EXERCISE
Output range, inclusive: from the line containing "Order Essay (25, 136)" to the line containing "Impressum (1569, 1077)". Restate those lines from the data below word for word and only those.

+++ DATA FOR THE TASK +++

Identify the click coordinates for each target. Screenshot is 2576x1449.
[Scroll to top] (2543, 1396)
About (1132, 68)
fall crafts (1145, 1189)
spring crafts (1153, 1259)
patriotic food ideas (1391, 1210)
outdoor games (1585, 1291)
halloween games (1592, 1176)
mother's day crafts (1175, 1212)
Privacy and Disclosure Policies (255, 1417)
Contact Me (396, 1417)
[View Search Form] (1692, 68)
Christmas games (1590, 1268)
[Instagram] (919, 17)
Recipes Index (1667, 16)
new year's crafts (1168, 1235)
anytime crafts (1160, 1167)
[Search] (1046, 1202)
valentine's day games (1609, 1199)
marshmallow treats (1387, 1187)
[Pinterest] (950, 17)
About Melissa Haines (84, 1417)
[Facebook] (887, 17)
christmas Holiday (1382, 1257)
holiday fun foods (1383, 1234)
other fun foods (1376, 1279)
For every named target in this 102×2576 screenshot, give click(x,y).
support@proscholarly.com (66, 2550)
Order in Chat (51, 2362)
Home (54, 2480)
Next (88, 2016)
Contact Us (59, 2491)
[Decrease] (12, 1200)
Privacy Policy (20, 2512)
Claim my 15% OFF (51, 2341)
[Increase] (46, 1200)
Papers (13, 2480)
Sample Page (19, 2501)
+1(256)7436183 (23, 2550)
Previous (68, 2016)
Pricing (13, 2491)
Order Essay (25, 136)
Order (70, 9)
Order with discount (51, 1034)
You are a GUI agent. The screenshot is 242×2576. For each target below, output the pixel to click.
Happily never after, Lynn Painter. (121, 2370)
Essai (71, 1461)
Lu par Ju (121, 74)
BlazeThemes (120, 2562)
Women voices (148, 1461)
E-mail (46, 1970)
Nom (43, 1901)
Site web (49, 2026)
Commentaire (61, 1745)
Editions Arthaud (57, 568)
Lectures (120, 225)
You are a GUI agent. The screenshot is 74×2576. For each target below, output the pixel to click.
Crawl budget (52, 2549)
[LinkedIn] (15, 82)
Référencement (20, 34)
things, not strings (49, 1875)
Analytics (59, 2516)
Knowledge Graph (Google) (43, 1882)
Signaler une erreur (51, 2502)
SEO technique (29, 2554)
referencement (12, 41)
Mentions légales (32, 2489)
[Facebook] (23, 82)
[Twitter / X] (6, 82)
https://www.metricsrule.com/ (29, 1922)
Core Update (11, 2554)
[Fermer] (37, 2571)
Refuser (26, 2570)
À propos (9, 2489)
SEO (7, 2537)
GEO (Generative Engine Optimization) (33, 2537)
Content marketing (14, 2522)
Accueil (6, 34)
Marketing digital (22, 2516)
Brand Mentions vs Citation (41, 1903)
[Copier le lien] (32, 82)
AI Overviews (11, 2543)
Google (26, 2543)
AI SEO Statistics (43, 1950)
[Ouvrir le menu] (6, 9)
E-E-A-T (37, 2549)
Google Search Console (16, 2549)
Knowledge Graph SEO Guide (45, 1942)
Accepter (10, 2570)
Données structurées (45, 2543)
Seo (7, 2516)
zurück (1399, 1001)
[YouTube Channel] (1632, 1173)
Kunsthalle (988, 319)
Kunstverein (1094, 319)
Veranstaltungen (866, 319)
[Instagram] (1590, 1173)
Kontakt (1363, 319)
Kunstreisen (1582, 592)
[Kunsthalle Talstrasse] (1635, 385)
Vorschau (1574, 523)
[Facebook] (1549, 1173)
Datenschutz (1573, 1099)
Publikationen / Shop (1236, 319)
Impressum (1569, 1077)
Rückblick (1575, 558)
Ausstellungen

+++

TASK RESPONSE
Order Essay (25, 136)
Order (70, 9)
Order with discount (51, 1034)
You are a GUI agent. The screenshot is 242×2576. For each target below, output the pixel to click.
Happily never after, Lynn Painter. (121, 2370)
Essai (71, 1461)
Lu par Ju (121, 74)
BlazeThemes (120, 2562)
Women voices (148, 1461)
E-mail (46, 1970)
Nom (43, 1901)
Site web (49, 2026)
Commentaire (61, 1745)
Editions Arthaud (57, 568)
Lectures (120, 225)
You are a GUI agent. The screenshot is 74×2576. For each target below, output the pixel to click.
Crawl budget (52, 2549)
[LinkedIn] (15, 82)
Référencement (20, 34)
things, not strings (49, 1875)
Analytics (59, 2516)
Knowledge Graph (Google) (43, 1882)
Signaler une erreur (51, 2502)
SEO technique (29, 2554)
referencement (12, 41)
Mentions légales (32, 2489)
[Facebook] (23, 82)
[Twitter / X] (6, 82)
https://www.metricsrule.com/ (29, 1922)
Core Update (11, 2554)
[Fermer] (37, 2571)
Refuser (26, 2570)
À propos (9, 2489)
SEO (7, 2537)
GEO (Generative Engine Optimization) (33, 2537)
Content marketing (14, 2522)
Accueil (6, 34)
Marketing digital (22, 2516)
Brand Mentions vs Citation (41, 1903)
[Copier le lien] (32, 82)
AI Overviews (11, 2543)
Google (26, 2543)
AI SEO Statistics (43, 1950)
[Ouvrir le menu] (6, 9)
E-E-A-T (37, 2549)
Google Search Console (16, 2549)
Knowledge Graph SEO Guide (45, 1942)
Accepter (10, 2570)
Données structurées (45, 2543)
Seo (7, 2516)
zurück (1399, 1001)
[YouTube Channel] (1632, 1173)
Kunsthalle (988, 319)
Kunstverein (1094, 319)
Veranstaltungen (866, 319)
[Instagram] (1590, 1173)
Kontakt (1363, 319)
Kunstreisen (1582, 592)
[Kunsthalle Talstrasse] (1635, 385)
Vorschau (1574, 523)
[Facebook] (1549, 1173)
Datenschutz (1573, 1099)
Publikationen / Shop (1236, 319)
Impressum (1569, 1077)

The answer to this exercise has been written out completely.